Thursday, November 23, 2006

The Human Virus

There is this public service annoucement that has been playing a lot recently on the Astro radio stations about the plight of the children of the world. About how every few seconds, a child dies from starvation or disease. I have no doubts that the statistics mentioned are not exaggerated but however tragic the facts may be, it leaves me wondering if it is altogether a bad thing that children die young under the circumstances they are born in. Don't get me wrong, I mean no insensitivity towards to suffering of the less fortunate but look at the state of the world we are in. I don't mean to sound like an advocate of doom. The human population of the world is at its highest ever in the history of the planet. At this rate, we are consuming resources faster than it can be renewed. The current path of humanity is a vicious cycle of deterioration. Every single thing we do in the name of improving the "quality of life" is edging the planet closer to exhaustion. As life expentancy improves, it can only mean the need for more living space and resources, something the planet obviously can no longer support. There are news reports everyday about how the world is teetering on the brink of collapse but nobody really cares. Why should we care when we don't feel its effects right? Twenty years ago there was no such thing as haze. Now we speak about it as "the annual haze problem", as if it is as common as Christmas.

So coming back to the plight of the children of the world, which I am sure I will be lambasted for what I am about to say. Perhaps it would be more humane and "natural" to let them die. And I don't mean just the poor and unfortunate living in third world countries, I am referring to the whole of humanity itself. Rich and powerful, ordinary or nobody, why should anyone be exempted from death? Of course, economically speaking it would have been impossible, but logically if the whole world is willing to put aside borders, there would have been no such thing as poverty if every country is willing to share resources. It's just a silly Utopian dream but it really is a very simple thing to do if we just think about it. Perhaps the most stupid thing humans ever invented are religions, governments and money. So the world turns, as governments wage war on other countries in the name of protecting their citizens whom probaby didn't need protecting if there were no borders to stunt our mentality, the rich spend millions on trinkets and frivolities which could have fed millions of hungry mouths and wannabe martyrs adopting poor children with the excuse of giving them homes when they instead could have shared their fortunes without separating them from their families (yes I am referring to Madonna).

Sunday, November 12, 2006

Much Ado About Nothing

Pinky: Oh my God... you've lost so much weight!
Me: I know. No thanks to BODYPUMP®.
Pinky: You look so thin... You look like a model.
*Swells with pride*
Me: Wait... male or female model?
Pinky: Female.

My first reaction to that? Proceed to the nearest KFC and ordered a three piece chicken set. Of course I don't really look like a stick-thin-anorexic female model now. That's just Pinky trying to be mean to me. And despite the fact my body is currently looking its best in all 26 years of my life and I could fit into size 29 pants again, I am still easily affected by comments on my weight. I practice a couldn't-care-less attitude when it comes to other physical appearances (I would be arrested by the gay fashion police if there was one) but a passing remark on the weight which doesn't agree with me and I will be bothered by it for at least a duration of time, although Pinky is way more obsessive on that compared to me.

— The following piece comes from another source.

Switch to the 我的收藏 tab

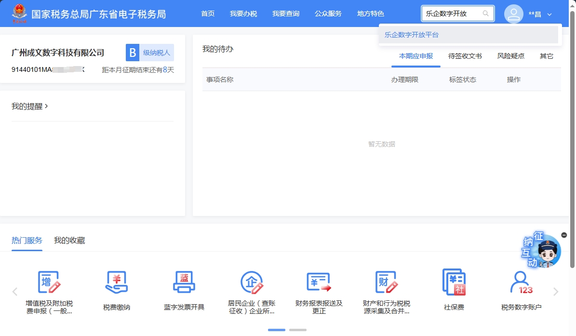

Vanity doesn't really have much to do with the pyschological obsession. I blame being fat through my teenage years, and the endless jibes about it coming, not from my friends, but my FAMILY of all people. It got so bad that one day I saw myself in some photos taken during the high school's anniversary parade and I totally hated it. So came the diet which saw me lose 10kgs at least, and two years ago I finally went beyond my stingy self and paid to join the most superficial gym ever in KL, *censored* and a year later became one of their own. From there onwards I no longer had to worry about being fat. Unfortunately, now I have to worry about being too thin. It seems that I can never be truly free of the whole weight issue. Well at least I can eat KFC with no guilty thoughts now.

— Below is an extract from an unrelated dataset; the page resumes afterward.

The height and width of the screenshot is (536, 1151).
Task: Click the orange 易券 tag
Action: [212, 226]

Anyway aside from that, thanks to Jay's rants, I went and got myself this:



I am so seriously hooked, well with the book anyway. Mine doesn't have this boring cover of course, but the one with the poster from the musical which looks exactly like this:

(Picture extracted from Jay's blog)


Don't think I will ever have a chance to catch the musical here in dowdy old KL, the city where you get plays like Sam & Jet 2 in the Panggung Bandaraya, with tawdry male-to-male sex scenes. Who says we're not a liberal society.